In the alternative, we might that the only difference between a brown-noser and a shithead is depth perception.


Share/Save/Bookmark

6 comments:

Chris Spangle said...
This comment has been removed by a blog administrator.
Athena said...

I, too, miss Mark Rosentraub. Singularly one of the best professors I had in my MPA program and, ultimately, made me look at the business of sports and sports management vs. public interest in a whole new light. Cleveland State's gain is most definitely our loss.

iPOPA said...

Chris S.:

Your comment didn't go with this story, but please repost after I get done with my revisions. (Sorry, but I'm still working how to "update" a story, and I accidentally gutted the whole thing).

Bryan said...

Capitalism does not consist of special government favors for the wealthy.
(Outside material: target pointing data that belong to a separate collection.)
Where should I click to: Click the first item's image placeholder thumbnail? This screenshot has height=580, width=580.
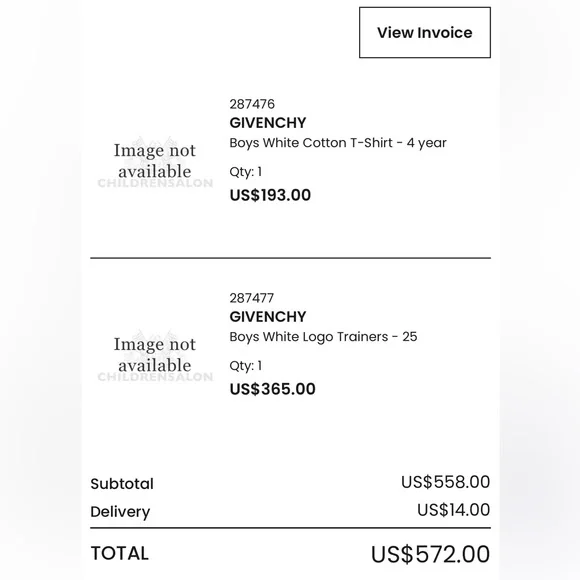(155, 162)
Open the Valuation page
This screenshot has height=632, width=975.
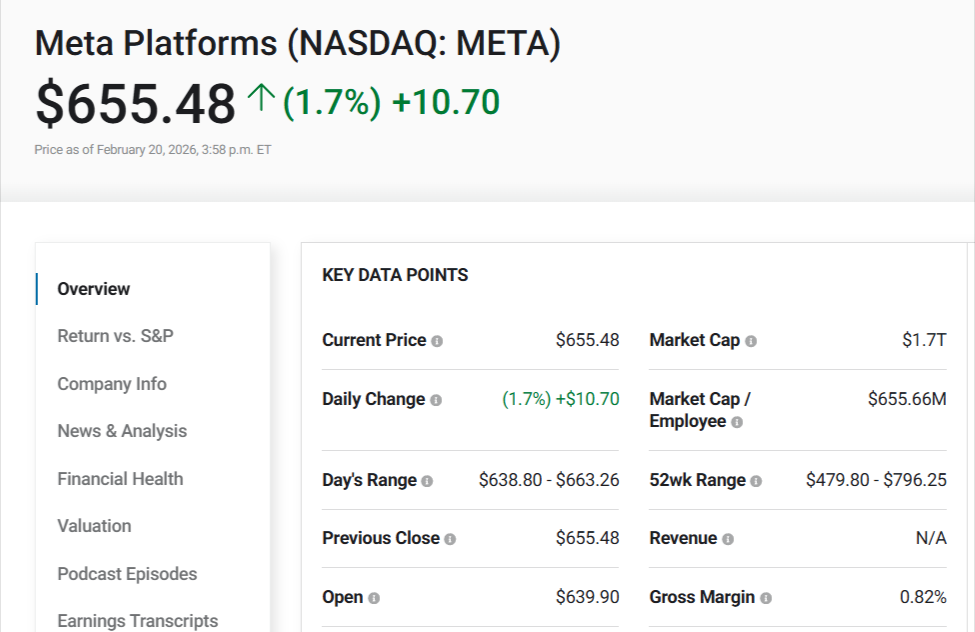click(x=94, y=526)
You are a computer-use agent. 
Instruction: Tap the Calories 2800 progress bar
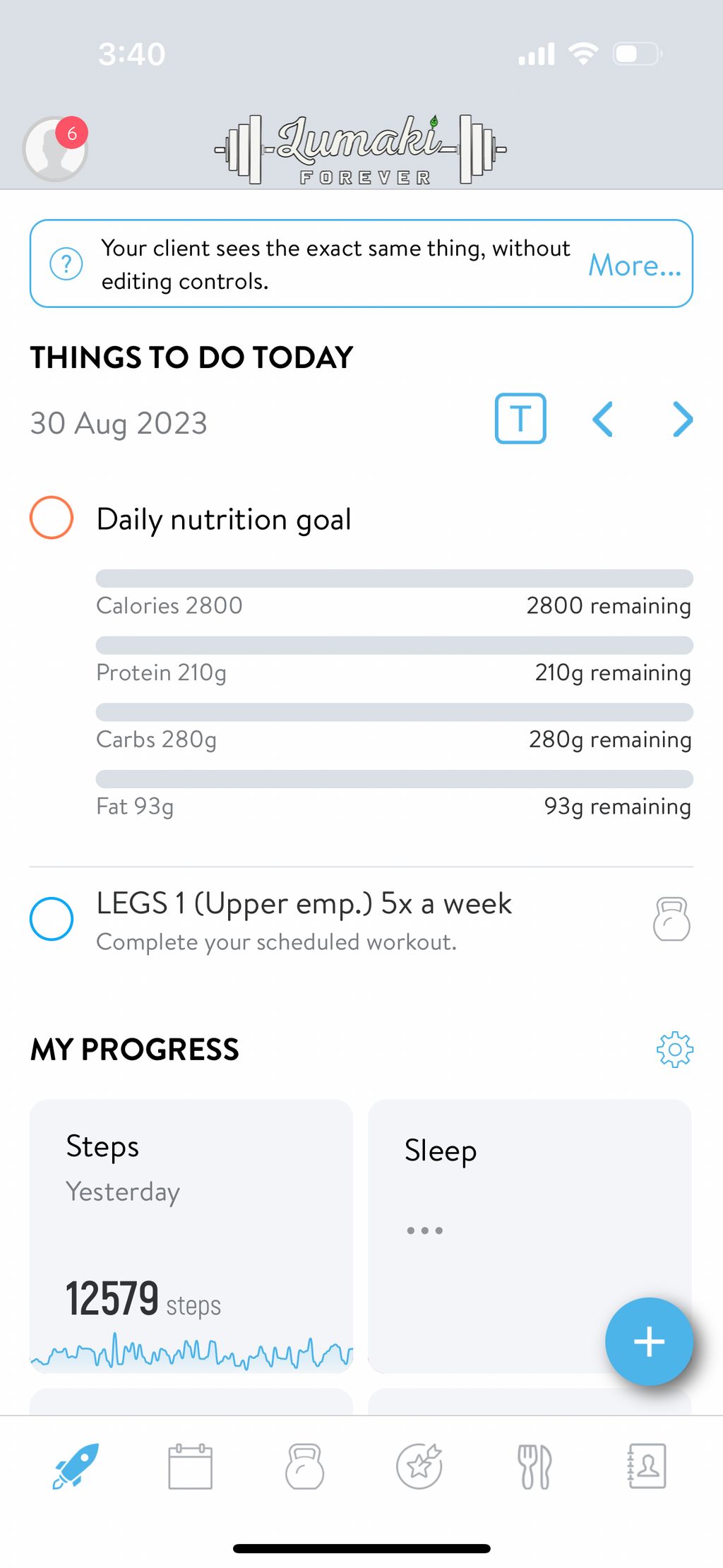point(395,578)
Such favors are utterly and completely ANTI-capitalist. Such favors are a form of socialism. Government handouts to the rich are still government handouts and are fundamentally inimical to a free market capitalist way of doing things.

guy77money said...

My main complaint is giving the Pacers operating money (12- 13 million) that they never asked for. According to the contract if they break the lease and leave they would owe the CIB 50 million or more. The Colt's are basically saying we have a contract and lets live up to it. Turn about is fair game the city needs to tell the Pacers to bad you have a contract and you have to live up to it. I guarantee you that NBA basketball is hardly a factor in determining whether or not a convention is coming to town. Trust me the tax money coming from the Pacer organization is a pittance compared to Lilly.

jabberdoodle said...

Your linkage of more tax money to the CIB and the complete demise of professional sports teams in Indy, the convention & tourist business, and a thriving downtown are not an inevitable repercussions of a denial of those funds.

There is also another question that must be posed -- at what cost to taxpayers does all of this goodie goodness flow?

The CIB currently takes in over $100 Million each year in tax revenues. $100 Million. If they were to get all that they asked for, that number would rise to $150 Million each year. $150 Million each year. The total City-County budget is $1.1 Billion in 2009.

In addition, the CIB has other options that they prefer not to engage as part of the solution. First and foremost has already been mention in a previous comment by guy77. The $15 Million tab each year to cover the costs of operating the Conseco Fieldhouse, while all the proceeds from all events at that facility go to the Pacers -- is discretionary spending. The CIB wants to do it. It does not have to do it. As mentioned, the penalties to the Pacers for closing up shop in Indy is a hurdle not likely to be jumped by them.

Also, the CIB doesn't want to raise rates to cover costs. They would rather more and more tax money flow into their coffers to pay for the increase operating costs of Lucas Oil Stadium and the under-construction expansion of the convention center.

Not to mention between Barney Levengood of the CIB and Don Welsh of the ICVA we are looking at salary expenditures over $500,000. Just two people. So, salary should be examined against independent performance measures.

Also, there is no plan to get this industry on its own two feet. It is left to run amok, one mayor after another doing whatever that mayor chooses to do at that time. Out of respect to the taxpayers, there should be a thoughtful plan put in place.

There should also be an investigation of the policies and finances of the CIB throughout its history. We owe $70 Million on the Hoosier Dome; which cost us $55 Million to build and is now imploded. Why do we owe $70 Million still? Something has gone horribly wrong at the CIB and the public deserves to know what. The public also deserves constructive policies that will pay off all the bonds currently paid by the CIB in a timely fashion.

I could go on and on and on and on. But, I will be nice and stop here, outside of mentioning that I am a practicing Democrat and know of many others who are not happy with the CIB bailout plans.